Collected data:
------------------------------------------------------------------------

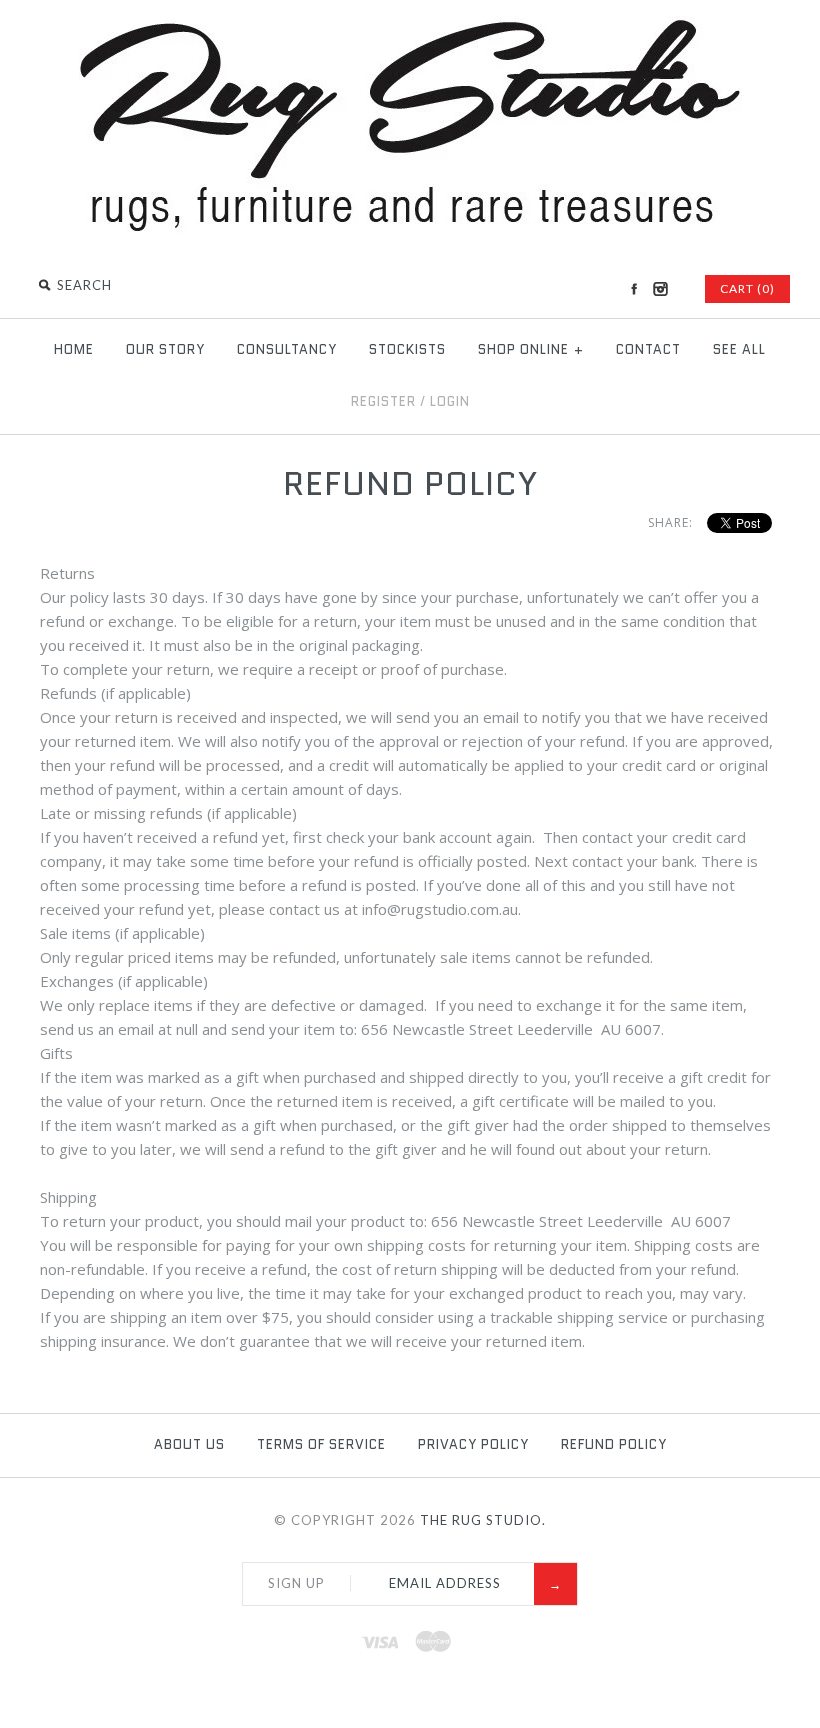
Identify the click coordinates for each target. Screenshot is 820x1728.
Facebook (634, 289)
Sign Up (296, 1583)
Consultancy (287, 349)
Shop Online (531, 349)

------------------------------------------------------------------------

**REQUIRED ACTION**
The entries above should be retyped word for word, with all pictures omitted.

**YOUR RESPONSE**
Identify the click coordinates for each target. Screenshot is 820x1728.
Facebook (634, 289)
Sign Up (296, 1583)
Consultancy (287, 349)
Shop Online (531, 349)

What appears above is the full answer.